- **Text excerpt**

Am 30.10.23 um 14:38 schrieb Rob Clark:
> On Mon, Oct 30, 2023 at 1:05 AM Christian König
> <[email protected]> wrote:
>> Am 27.10.23 um 18:58 schrieb Rob Clark:
>>> From: Rob Clark <[email protected]>
>>>
>>> In cases where the # is known ahead of time, it is silly to do the table
>>> resize dance.
>> Ah, yes that was my initial implementation as well, but I ditched that
>> because nobody actually used it.
>>
>> One comment below.
>>
>>> Signed-off-by: Rob Clark <[email protected]>
>>> ---
>>> drivers/gpu/drm/amd/amdgpu/amdgpu_cs.c | 2 +-
>>> drivers/gpu/drm/amd/amdgpu/amdgpu_csa.c | 4 ++--
>>> drivers/gpu/drm/amd/amdgpu/amdgpu_gem.c | 4 ++--
>>> drivers/gpu/drm/amd/amdgpu/amdgpu_mes.c | 4 ++--
>>> drivers/gpu/drm/drm_exec.c | 15 ++++++++++++---
>>> drivers/gpu/drm/nouveau/nouveau_exec.c | 2 +-
>>> drivers/gpu/drm/nouveau/nouveau_uvmm.c | 2 +-
>>> include/drm/drm_exec.h | 2 +-
>>> 8 files changed, 22 insertions(+), 13 deletions(-)

- **Stated goal**
Transcribe, character for character, everything in the mailing-list exchange above from "Am 30.10.23 um" down to "One comment below.".

- **Entries provided**
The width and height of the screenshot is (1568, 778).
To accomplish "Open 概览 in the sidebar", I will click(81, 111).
---
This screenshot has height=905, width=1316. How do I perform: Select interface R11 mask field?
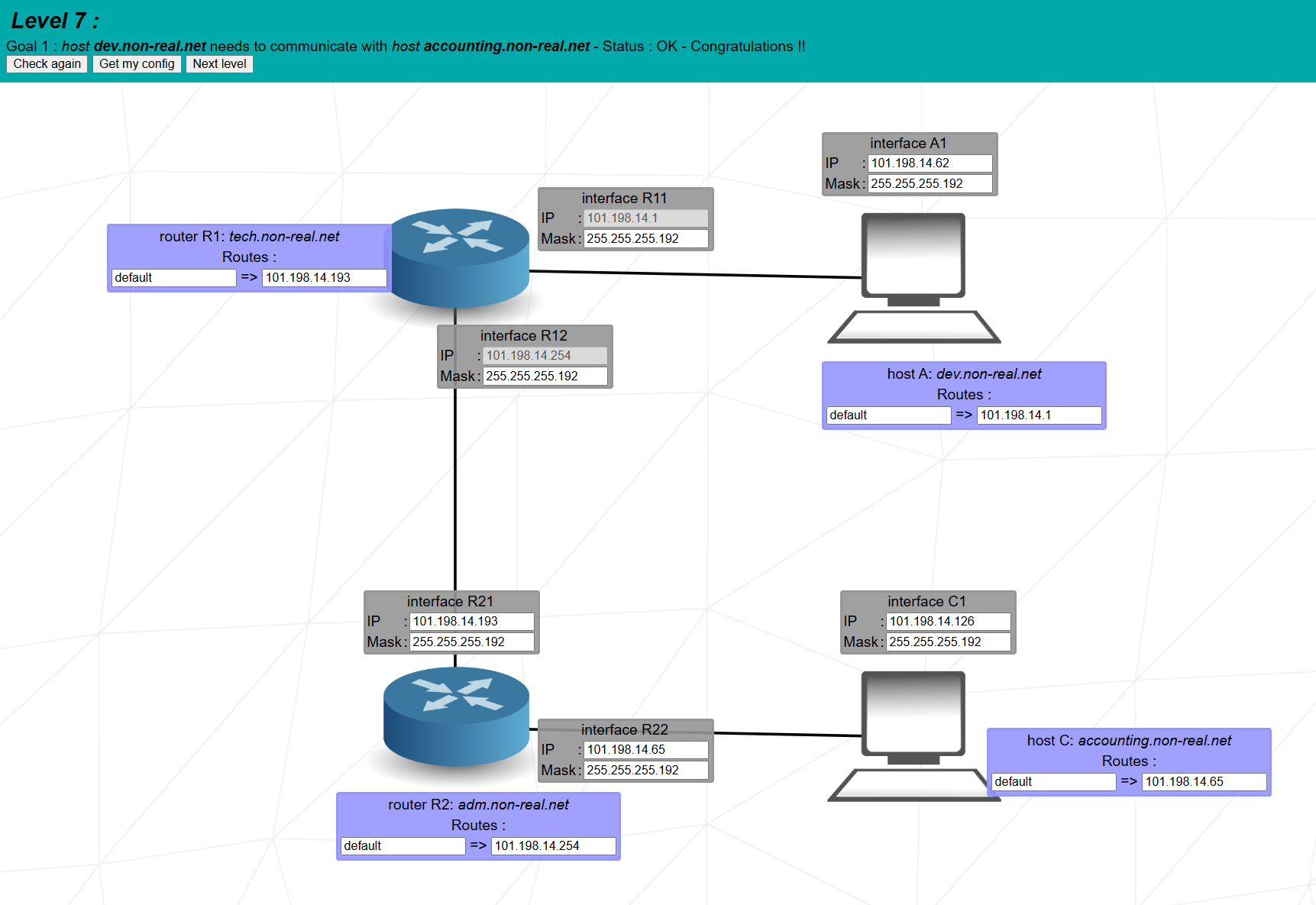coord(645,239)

- **Reply to the exercise**
Am 30.10.23 um 14:38 schrieb Rob Clark:
> On Mon, Oct 30, 2023 at 1:05 AM Christian König
> <[email protected]> wrote:
>> Am 27.10.23 um 18:58 schrieb Rob Clark:
>>> From: Rob Clark <[email protected]>
>>>
>>> In cases where the # is known ahead of time, it is silly to do the table
>>> resize dance.
>> Ah, yes that was my initial implementation as well, but I ditched that
>> because nobody actually used it.
>>
>> One comment below.